Onto basting.  Baste with a single thread and no knots.  On long seams, tie off loosely at the beginning and end to secure basting (p 46).  In the purist form of couture, stitching lines are indicated on the right side of fabric.  This allow you to fold one seam over the other and slip baste from the right side for maximum accuracy (p 45).  So there is my answer...folding and slip-stitching.  I have used this technique for princess seams before.

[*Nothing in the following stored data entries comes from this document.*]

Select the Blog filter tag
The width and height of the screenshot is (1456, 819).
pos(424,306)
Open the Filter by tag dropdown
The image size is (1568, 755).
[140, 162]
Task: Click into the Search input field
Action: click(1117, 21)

Of course, all that reading just created more questions.  Page 47 reveals that dirctional staystiching is rarely used in couture, and never on necklines as so often recommended, nor on armholes.  This is in contrast to the Susan Khalje Threads article I am following (Vol 135) which says to hand-staystitch the neck edge, fold under the seam allowance, and catchstitch it to the underlining.I have also been referring to her Master Class article in Threads Vol 125 which says to machine-staystitch the neckline and armhole edges on the seamlines of both the fashion fabric unit and the lining.  Several steps later, the pressed edges of the lining are placed slightly inside the fashion edge fabric, and joined to the neckline and armhole edges with small, firm fell stitches right at the line of staystitches.  The Roberta Carr book makes no mention (that I can find) of how linings are attached.  If I am attaching the linings by hand, I don't see how I can get a smooth neck edge without stay-stitching before turning?  I was going to use a walking foot for the stay-stitching.  Well, I guess I'll have a lot of time to contemplate this, as I slip-baste all my seams together...


  1. Thanks for this post. I am about to thread trace a chanel-inspired jacket and didn't realize it was altering stitches!

  2. Sounds all very fascinating - I just have no idea what you're talking about!